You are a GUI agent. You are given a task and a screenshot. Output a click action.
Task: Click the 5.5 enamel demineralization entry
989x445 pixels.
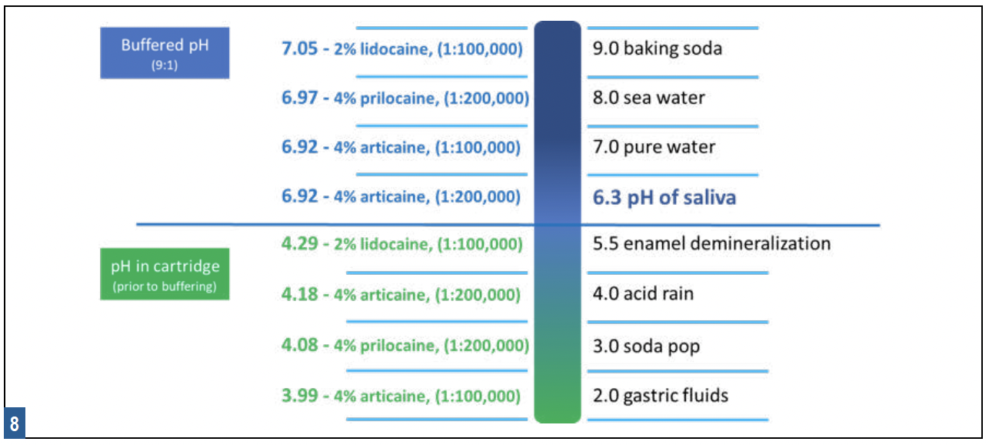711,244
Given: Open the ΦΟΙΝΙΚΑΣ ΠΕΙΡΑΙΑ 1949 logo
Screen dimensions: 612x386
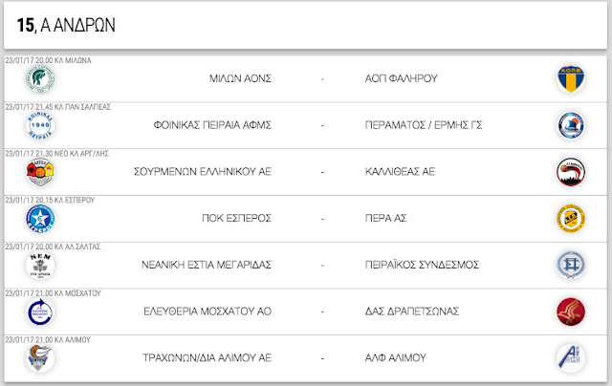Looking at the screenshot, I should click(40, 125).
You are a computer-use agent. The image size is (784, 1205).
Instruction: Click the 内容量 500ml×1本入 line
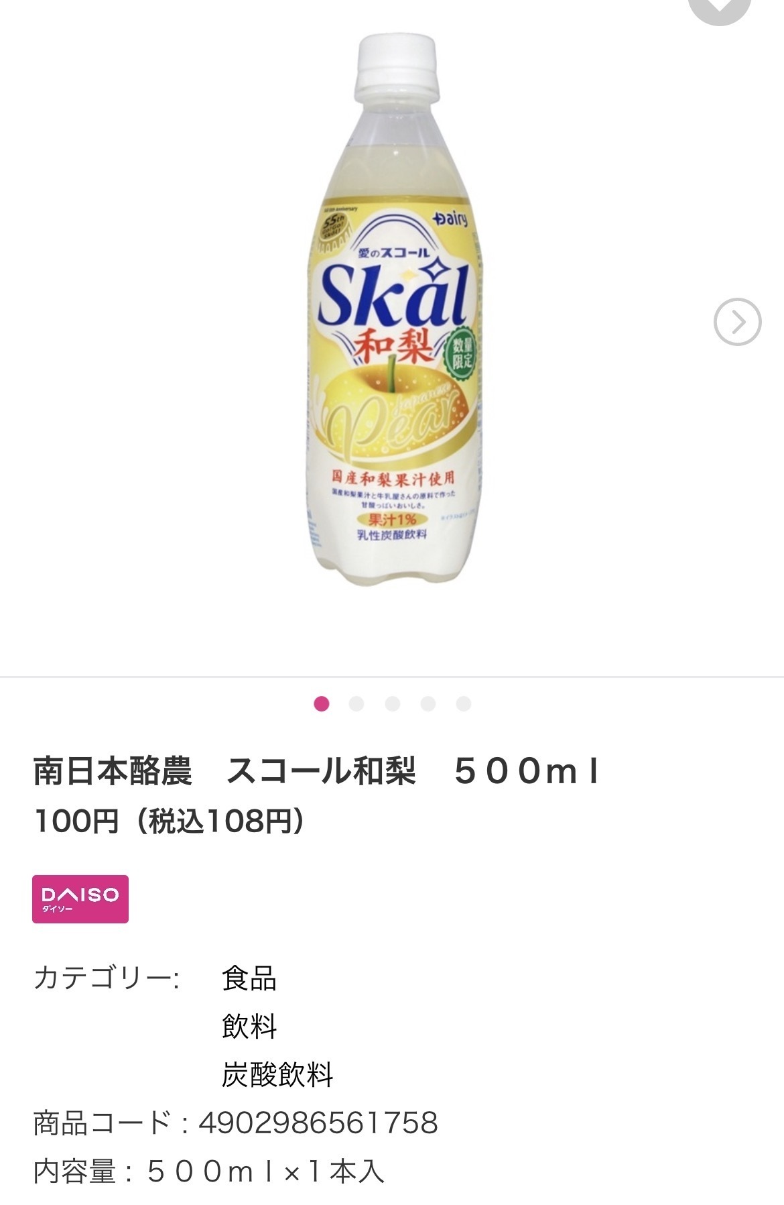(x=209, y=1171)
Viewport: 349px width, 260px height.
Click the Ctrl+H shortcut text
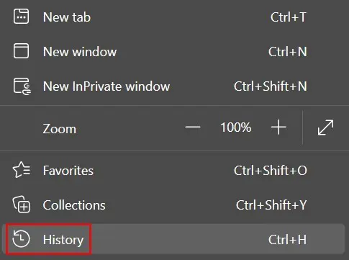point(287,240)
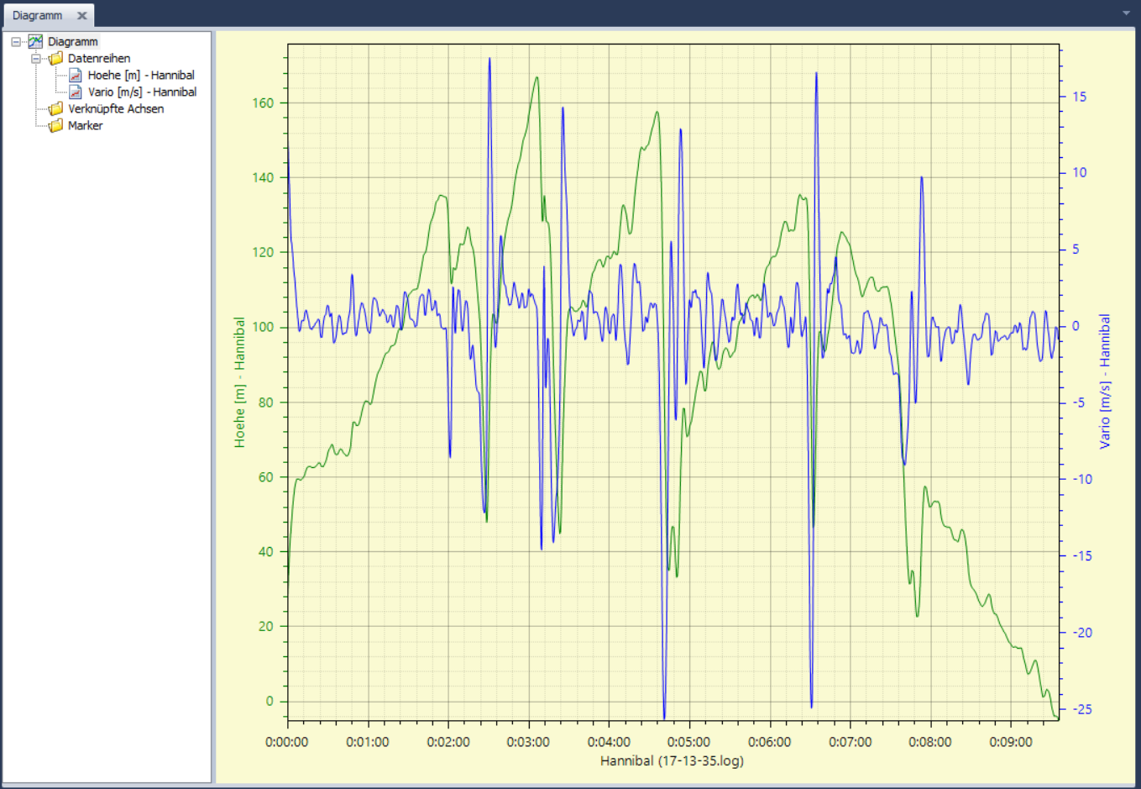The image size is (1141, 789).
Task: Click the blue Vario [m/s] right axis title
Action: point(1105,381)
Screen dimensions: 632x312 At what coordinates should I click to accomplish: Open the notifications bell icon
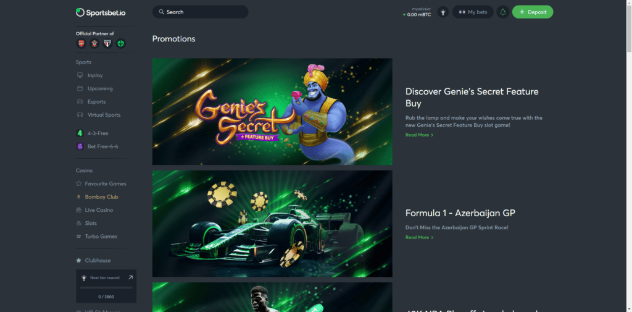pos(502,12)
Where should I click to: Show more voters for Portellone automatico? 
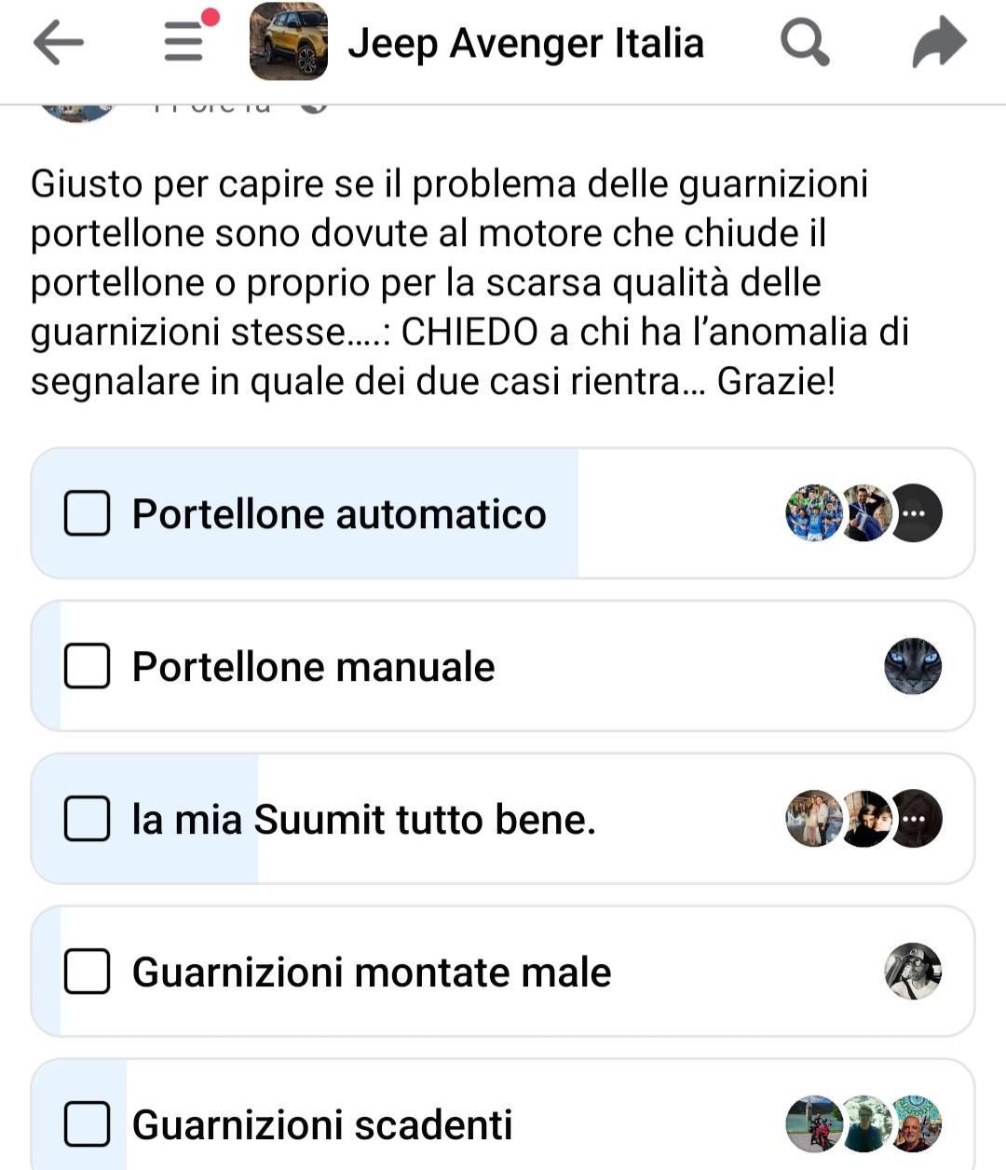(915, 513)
·····
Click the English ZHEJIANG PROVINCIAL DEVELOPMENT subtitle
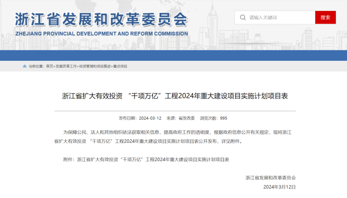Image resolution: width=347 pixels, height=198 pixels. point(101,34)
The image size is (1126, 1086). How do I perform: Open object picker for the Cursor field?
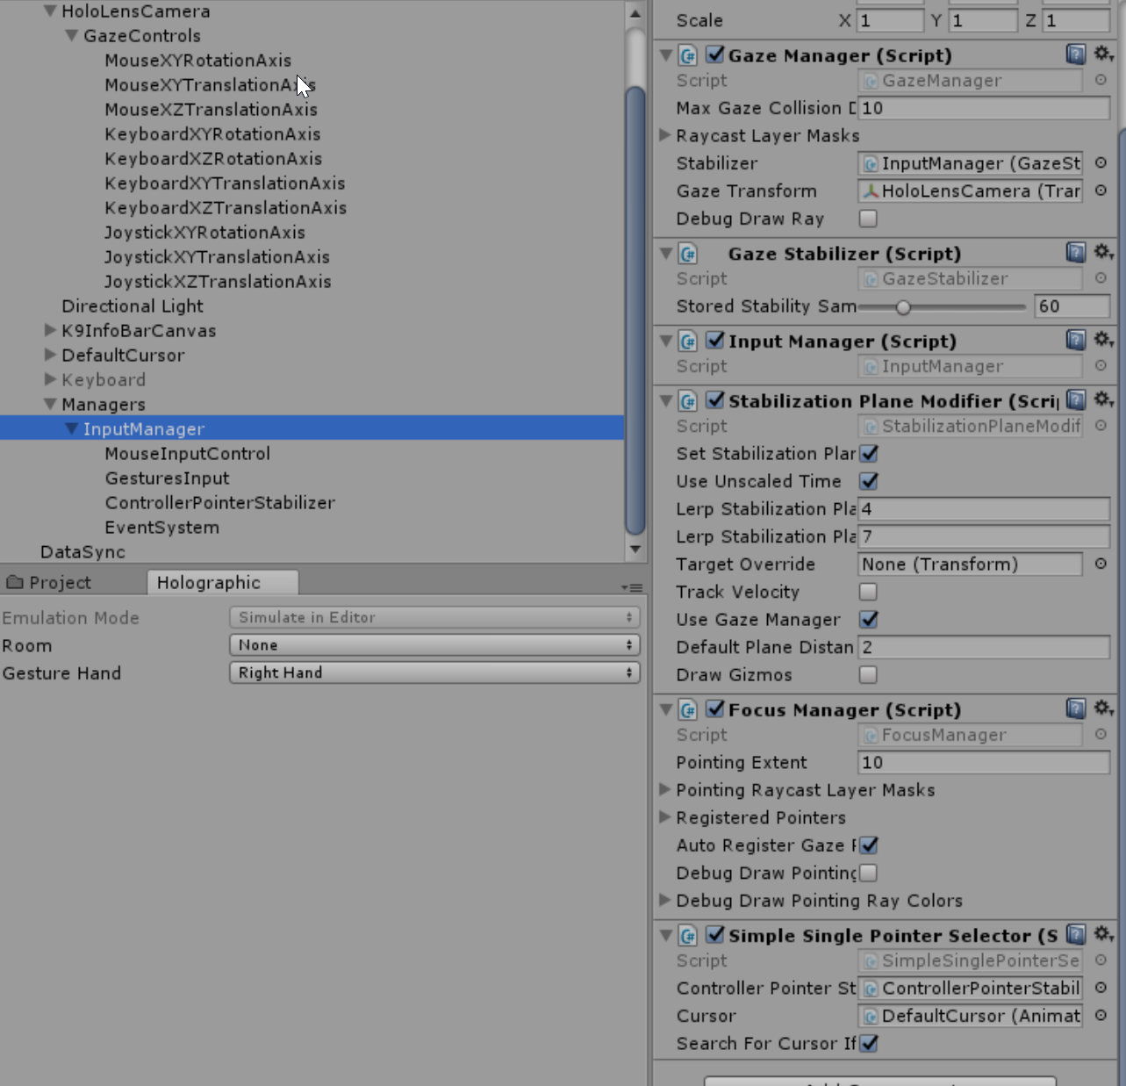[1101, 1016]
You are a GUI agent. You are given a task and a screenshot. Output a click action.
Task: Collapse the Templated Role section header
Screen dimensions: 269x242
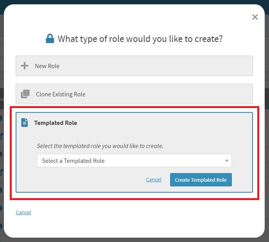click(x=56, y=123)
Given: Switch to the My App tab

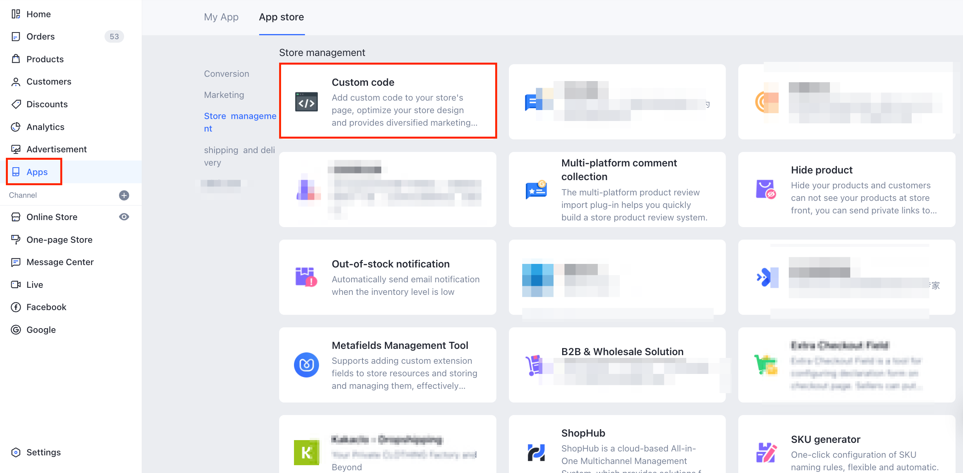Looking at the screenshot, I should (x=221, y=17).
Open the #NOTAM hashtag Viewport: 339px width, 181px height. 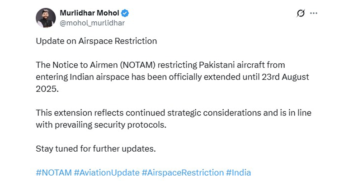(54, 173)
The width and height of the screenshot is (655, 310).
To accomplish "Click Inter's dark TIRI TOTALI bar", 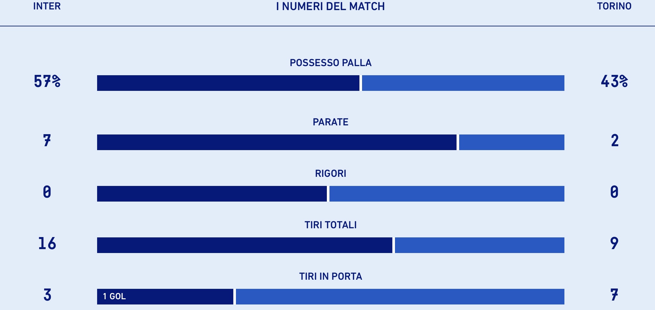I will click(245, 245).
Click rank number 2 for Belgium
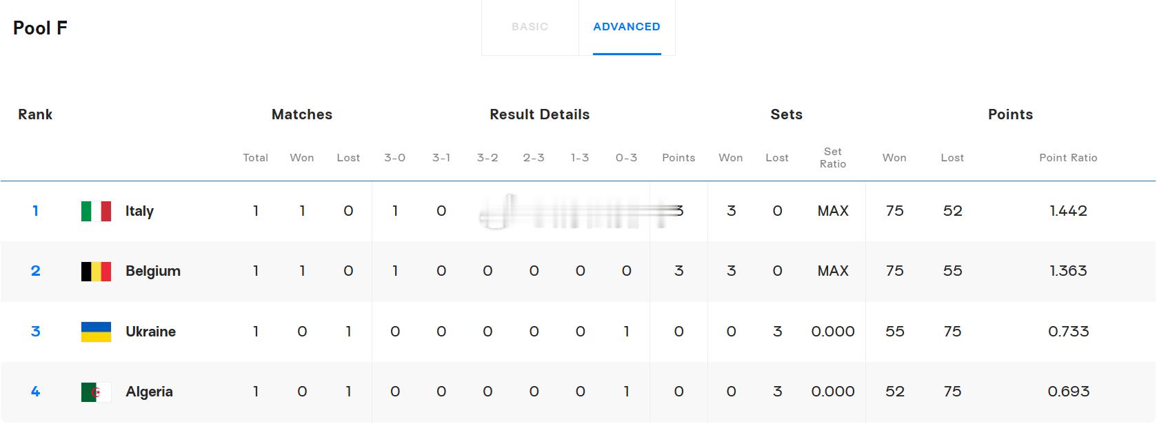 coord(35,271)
·····
Copy out the material exactly, from the line that contains "You are a computer-use" through the line that contains "Action: point(1105,381)", both lines included. Leave the pictures out.

**Task output:**
You are a computer-use agent. The image size is (784, 1205).
Instruction: Click the 内容量 500ml×1本入 line
(x=209, y=1171)
Viewport: 349px width, 260px height.
Click the Ctrl+H shortcut text
point(287,240)
The image size is (1141, 789).
Task: Click the blue Vario [m/s] right axis title
Action: point(1105,381)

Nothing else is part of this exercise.